CalPERS rethinks investment strategy in the wake of the economic downturn

The Chief Investment Officer of the California Public Employee’s Retirement System, Ben Meng, is repositioning the fund’s investments in the wake of recent underperformance caused by COVID-19. To meet its future obligations, Calpers must generate a 7% annual return. Yet an in-house study in 2019 found that its chances of meeting that target over 10 years are just 39%. To do this, Meng says that the fund has to take greater risk, such as increasing its allocation to buyout funds, adding private credit and, further departing from its past as a conservative holder of stocks and bonds and use leverage to enhance returns.

Additionally, Meng believes that raising the fund’s current 8% target allocation to private equity a little and building a small position in private credit over the next three years could help make up for the losses. At the same time, Calpers is redoubling an effort to cut costs by concentrating its business with fewer outside managers and exiting underperforming strategies. Even if everything works in the plan’s favor, Meng says CalPERS’s chances of hitting its 7% target return over a decade will still be less than 50-50

CalPERS is the largest public pension fund in the US, with 600,000 beneficiaries, and pays out around $22 billion in benefits annually. CalPERS has become a highly important investment entity because of the “CalPERS effect.” It is named after the positive influence CalPERS has on a stock, when it makes it onto it’s “Focus List.” Because of their large size and relevance in the investment community, CalPERS is well renowned. If the money isn’t made up in time, it would work to undermine the plan’s reputation and profitability.

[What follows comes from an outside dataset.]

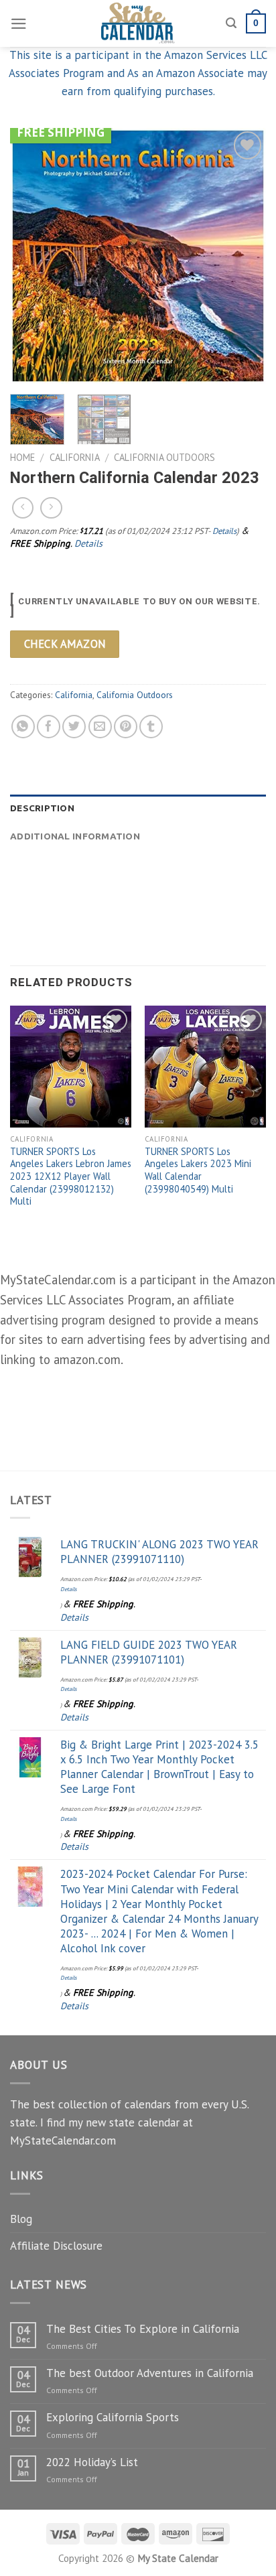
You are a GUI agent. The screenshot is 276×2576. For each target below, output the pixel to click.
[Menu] (18, 24)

The state would eventually need to make up the difference either by taxes on the public or requiring public employees to contribute more of their salaries. This could lead to a fierce fight about who would shoulder the burden. The public largely are opposed to tax increases, and public workers don’t want to give up more of their paychecks. A standoff seems very possible.

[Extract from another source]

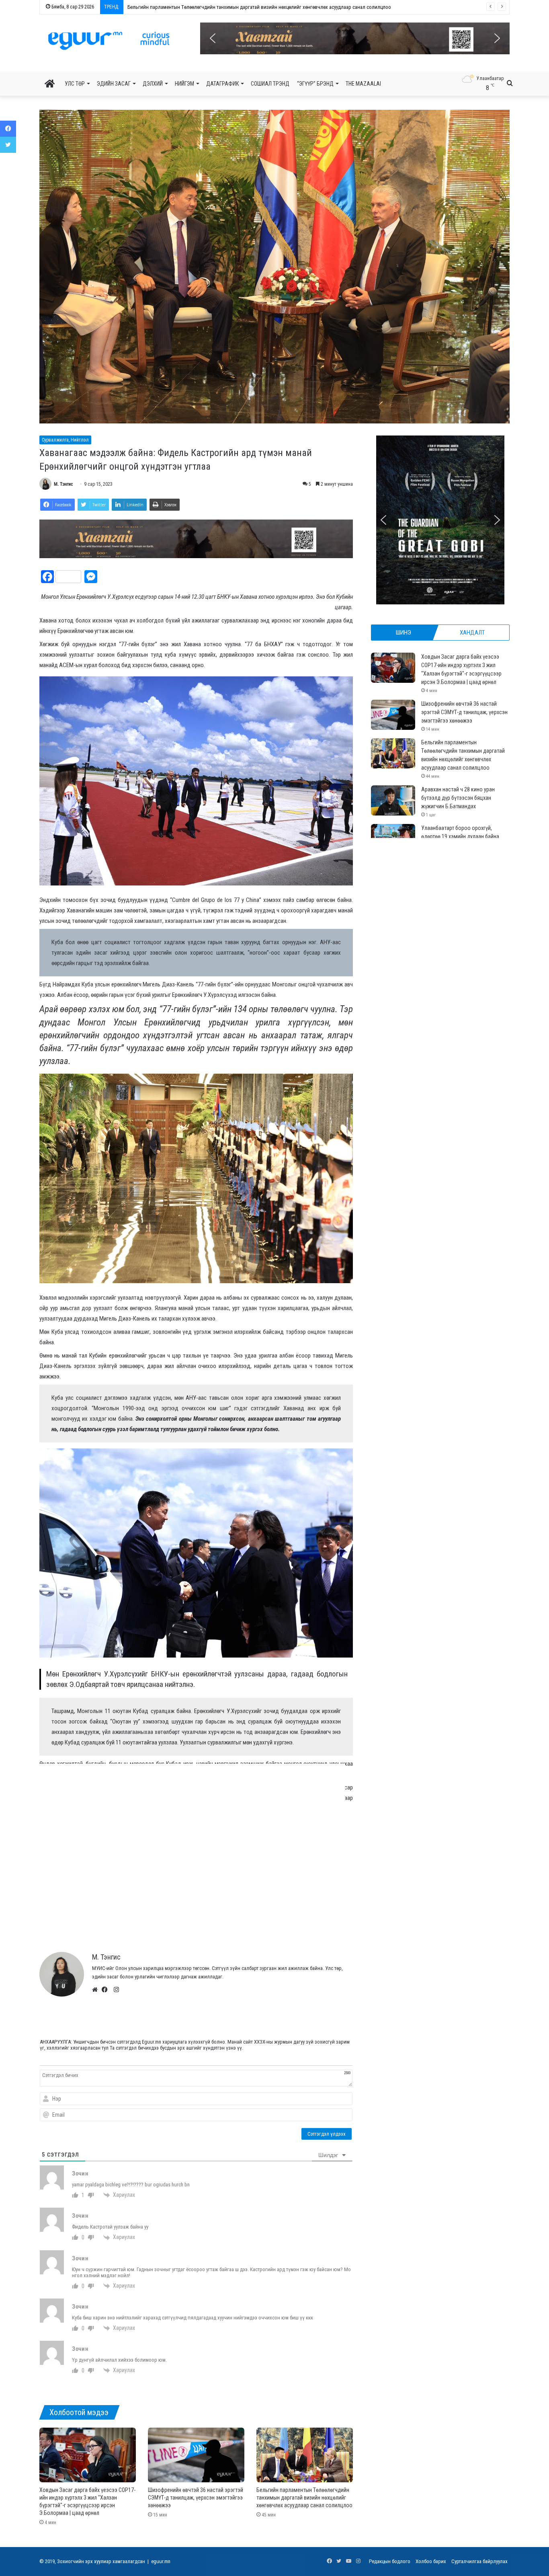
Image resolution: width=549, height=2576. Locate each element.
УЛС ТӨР (75, 83)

CalPERS’ size and influence makes them an important pillar of the investment community. Most things CalPERS does makes news, from specific investments to big changes in plans like this. Pensions in states across the country are in varying degrees of the same situation because of the COVID pandemic. This could be a potential model either about how to invest effectively or how not to invest to curb the COVID economic downturn.